Otoritas Jalan (Roads General Authority) di bawah Kementerian Transportasi dan Layanan Logistik Arab Saudi mengerahkan armada terbesar di dunia untuk melakukan survei dan evaluasi jalan. Langkah ini diambil guna menjamin kelancaran pergerakan jemaah haji 2026.
Dilansir dari Detikcom, Pemerintah Arab Saudi sedang mempercepat peningkatan jaringan jalan nasional secara besar-besaran. Teknologi ini diimplementasikan untuk meningkatkan standar keselamatan serta efisiensi di seluruh jalur darat Kerajaan.
Upaya modernisasi ini merupakan bagian dari transformasi besar yang selaras dengan Saudi Vision 2030. Pemerintah setempat menargetkan kapasitas pelayanan hingga 30 juta jemaah per tahun pada akhir dekade ini.
Laporan dari Arab News yang mengutip kantor berita Saudi (SPA) menyebutkan bahwa armada canggih tersebut dilengkapi kamera beresolusi tinggi. Terdapat pula sensor laser yang mampu mendeteksi kerusakan jalan hingga ketebalan perkerasan dengan akurasi 0,05 milimeter.
Sistem ini juga bertugas mengukur keselarasan jalan dan tingkat kelicinan permukaan aspal. Penggunaan teknologi ini diproyeksikan mempercepat pengambilan keputusan terkait pemeliharaan jalan, terutama saat puncak musim haji berlangsung.
Otoritas Jalan menetapkan target penurunan angka kematian akibat kecelakaan menjadi lima jiwa per 100.000 penduduk.
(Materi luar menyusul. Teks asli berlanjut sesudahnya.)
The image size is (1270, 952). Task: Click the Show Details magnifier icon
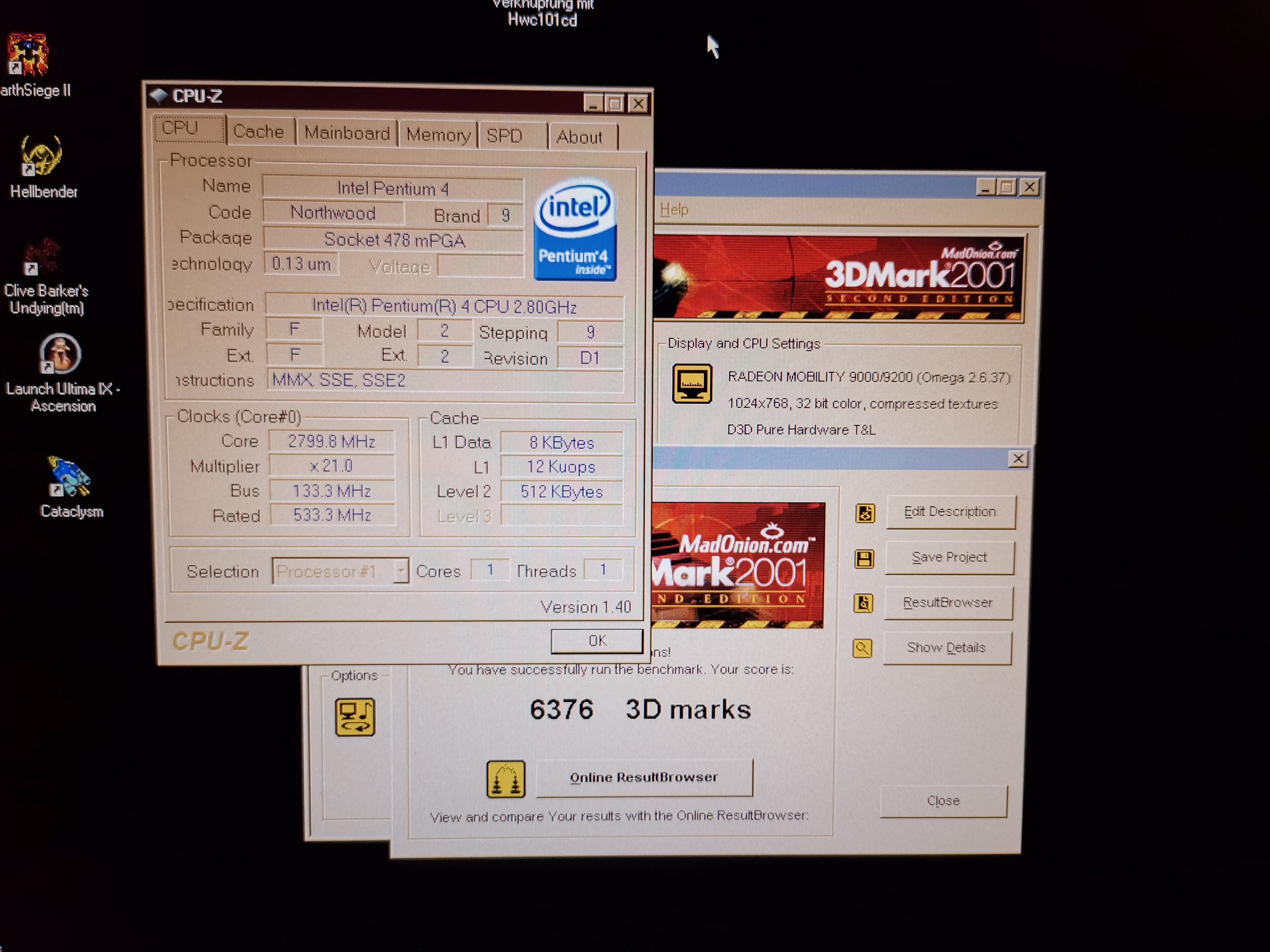coord(862,649)
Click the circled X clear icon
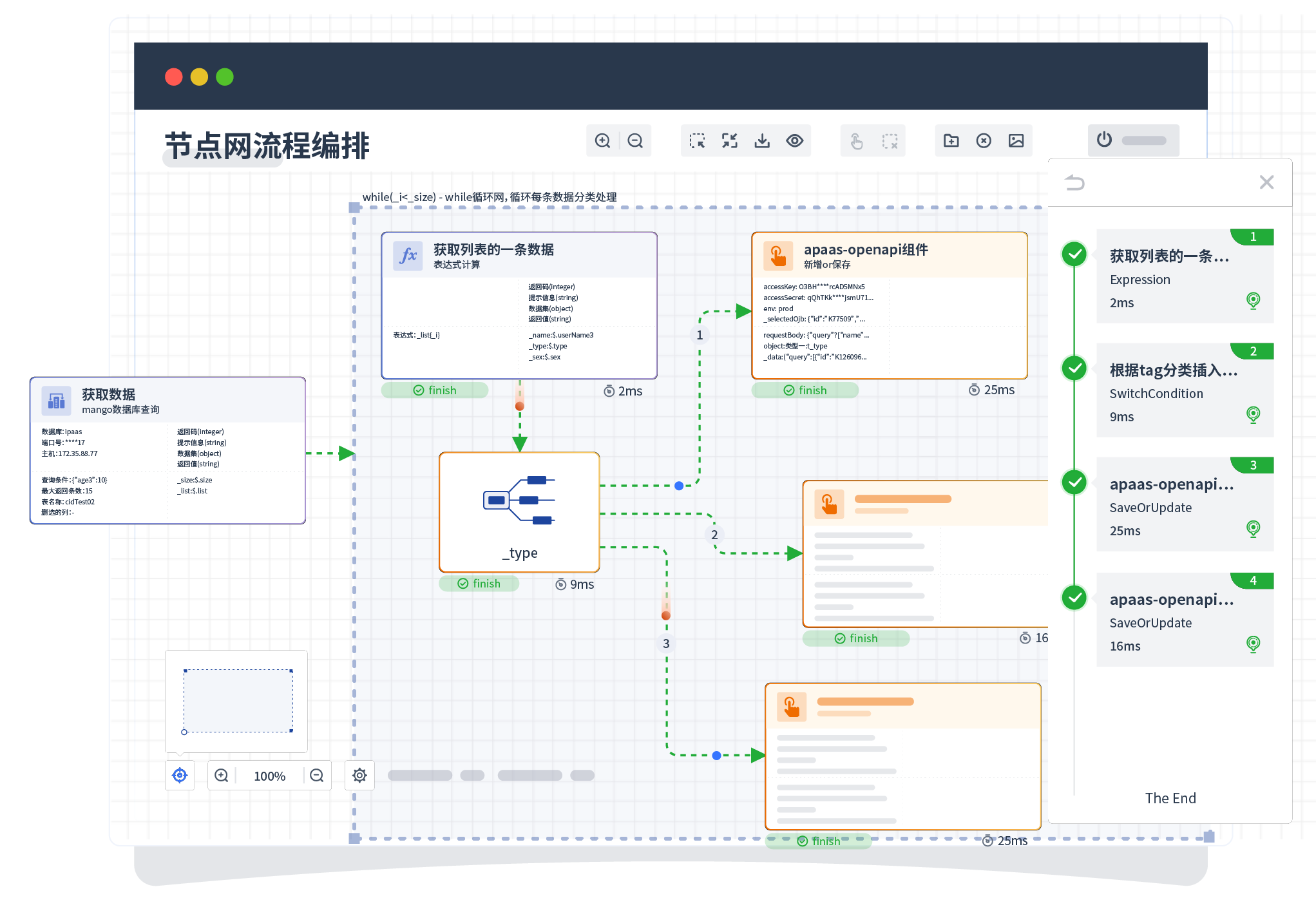 [x=984, y=141]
Target tersebut merujuk pada standar global yang ditetapkan oleh International Road Assessment Program.
Kesiapan Transportasi Terpadu
Pihak kementerian sebelumnya telah mengonfirmasi kesiapan operasional di berbagai sektor, mulai dari penerbangan, kereta api, hingga moda transportasi laut dan darat. Di sektor udara, tersedia lebih dari 3,1 juta kursi melalui 12.000 penerbangan.
Enam bandara utama disiagakan dengan dukungan sekitar 22.000 personel. Inovasi layanan seperti fasilitas check-in bagasi di luar bandara dan pengiriman awal air Zamzam juga diterapkan untuk meminimalisir kepadatan penumpang.
Jaringan kereta api diprediksi akan mengangkut jutaan orang selama musim haji. Al-Mashaer Al-Mugaddasah Metro diproyeksikan melayani lebih dari 2 juta jemaah, sementara Haramain High-Speed Railway diperkirakan mengangkut 2,2 juta penumpang.
Untuk mobilitas di jalur darat, otoritas menyiapkan sekitar 33.000 bus dan 5.000 taksi. Armada ini akan dikelola oleh tim pengawasan khusus untuk memastikan manajemen lalu lintas tetap terkendali.
Sektor logistik dan maritim turut diperkuat melalui kesiapan di Jeddah Islamic Port. Selain itu, pusat keselamatan transportasi nasional dipastikan siaga selama 24 jam penuh guna mengantisipasi kondisi darurat yang mungkin terjadi.